Pees, Saban and the defensive staff design several new schemes to use specifically against Silver: 40 Point Waco 9 (a run-stop formation with the middle linebacker reading and playing in the gap) and 40 Point Mickey 9 Peel (a passing-downs formation featuring a middle linebacker blitz). The defense will try to get into its nickel scheme whenever Clarence Williams is in the game and, ideally, whenever a pass is a possibility so that there will be a defensive back, rather than a linebacker, on Tuman. This will be difficult to do if Michigan subs late (a certainty). Against the double cross, the Spartans will "cut" Tuman as he crosses, football terminology for making what amounts to a basketball-like switch. If any Michigan State linebacker finds himself looking for something to do, "just look for number 80 [Tuman] and flat-head him, knock his ass," says Pees.
In all, the defensive plan is heavy on jamming the run and equally heavy on finding Tuman and pressuring Griese. "Their quarterback, he'll just throw it anywhere, right to us sometimes," says Campbell. "And their receivers aren't fast."
"We're not trying to be the gurus that shut down Michigan's offense, because nobody does that," says Pees. "It's a lot easier on film, when you can stop the reel and look at the formation. The players have to do it a lot faster, and Michigan has good players. We're just trying to give ourselves a chance."
Wednesday, 1 p.m.
Philip Greenman, a 69-year-old osteopath with a full head of thick, silvery hair and the hands of a bricklayer, is working over Schultz's body like a pizza maker kneading dough. Schultz groans occasionally. Officially, he has a left rotational sprain of his sacroiliac joint, which sent most of the muscles in his back into painful spasms. Translated, he threw out his back. After 20 minutes of "muscle balancing," Green-man promises that Schultz "will notice a lot of difference in 24 hours." Indeed, Schultz will practice on Thursday and play on Saturday.
Wednesday, 2:30 p.m.
Taking his cue from Saban, Reese calls a players-only meeting before practice and begins it with a tirade. "You can't just throw a switch on Saturday and be ready for the Michigan game," he shouts. "Anybody who doesn't remember last year's game can come on over to my house and watch the tape with me, like I've been doing all week." Reese would later recall, "I was so angry, I felt like I wanted to reach out and strike somebody." Instead, he beckoned sophomore tailback Sedrick Irvin to speak. "Sedrick, you're somebody who the team respects, for your work ethic and your talent," Reese says at the meeting. "But now it's time for you to take a leadership role. It's time for you to speak." Irvin rises and at one juncture in his short speech asks his teammates, "Do you want to go back to El Paso (the Sun Bowl, in which Michigan State played last year] or do you want to go to Pasadena?"
Wednesday, 2:35 p.m.
The offensive plan is complete. True to Tranquill's wishes, the Spartans will keep it relatively simple. They will run far more often than usual from their Green Formation (two tight ends, one wideout, two running backs). The reason for this is that Michigan likes to run multiple defensive sets and zone blitzes, jumping in and out of gaps wildly until the snap. "Teams like Michigan are doing so much crap on defense that you just decide it's better to be simple and make them be a little more simple," says Bollman. "If we're not spread out, they can't spread out. Two tights, two backs."

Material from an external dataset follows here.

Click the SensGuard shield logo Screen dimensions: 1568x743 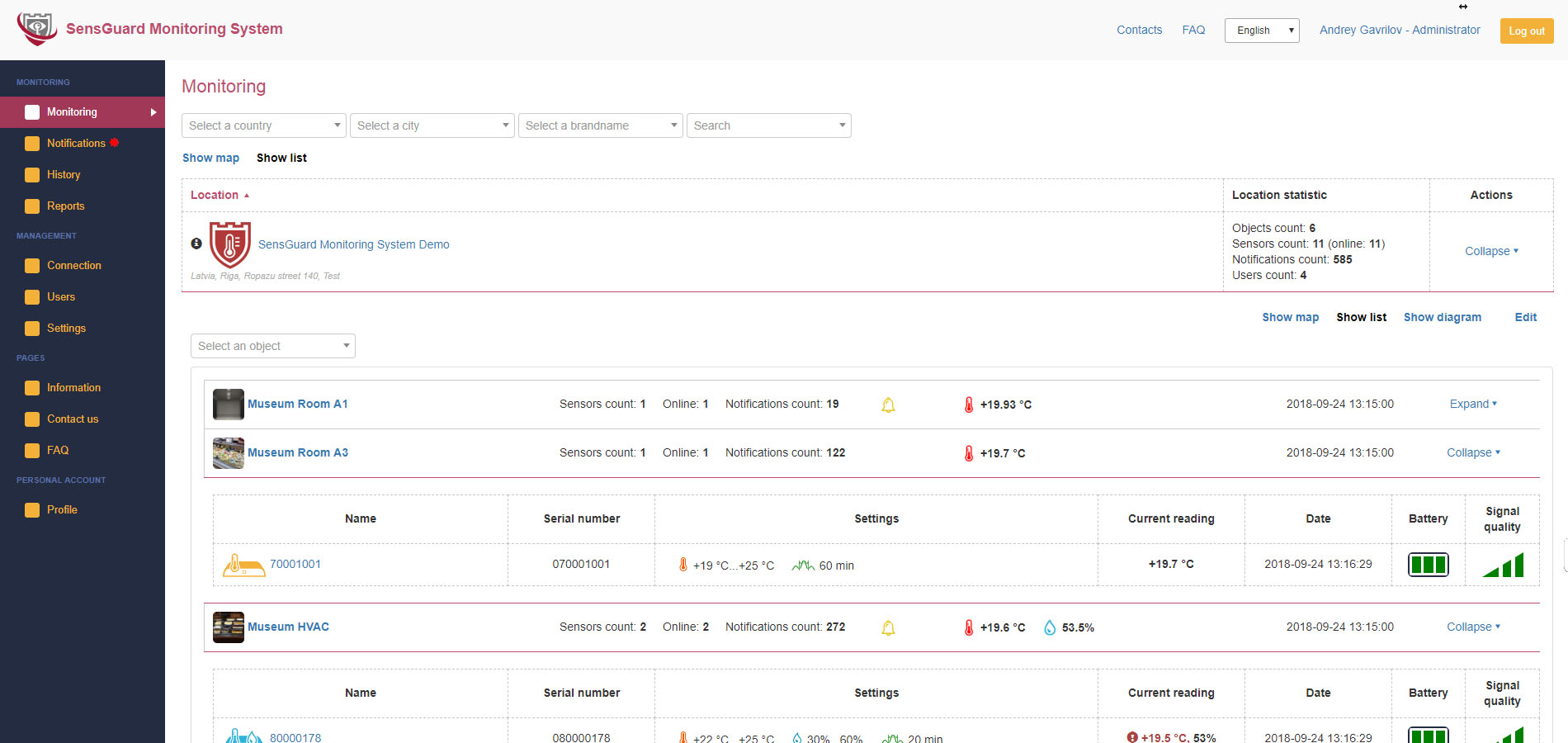click(x=37, y=27)
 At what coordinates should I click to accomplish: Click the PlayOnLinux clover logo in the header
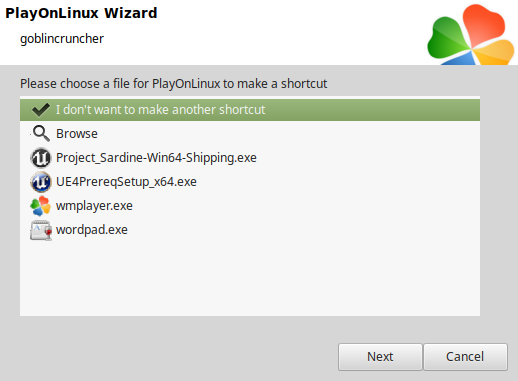(x=471, y=35)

Irvin, who has run for 591 yards in the first six games, will be vital to this attack. In many ways the Spartans are handing him the game. "He's the only guy we've got who can make a big play," says Tranquill. "Otherwise we're trying to sustain 80 [yards] on every series, and that's really hard to do."
There will be four gimmick plays in the offensive package, all involving Irvin: 1) a halfback pass, which Irvin has thrown effectively in the past; 2) a counter screen left to Irvin off a play-fake to him; 3) a halfback option, in which Irvin would take a handoff from Schultz and assume the role of a wishbone quarterback, with the option of pitching to trailing back Marc Renaud; and 4) a devilish fake field goal, called Ranger, in which Irvin would linger near the sideline as the kicking team ran onto the field late (more than one team can play the late substitution game) and catch a pass from holder Bill Burke. Saban was so protective of this play that he didn't run it in practice after Tuesday, fearing somebody connected with Michigan would find out. Can Irvin do all of this? "He can do anything," says Baggett.
There will be no special attempt to avoid throwing at Woodson. "Derrick Mason caught 10 balls on him last year," says Tranquill. "Our receivers this year aren't as good as Derrick was, but we're going to run some double cuts, some hook-and-gos on Woodson. He's aggressive and he's good, but he makes mistakes, too."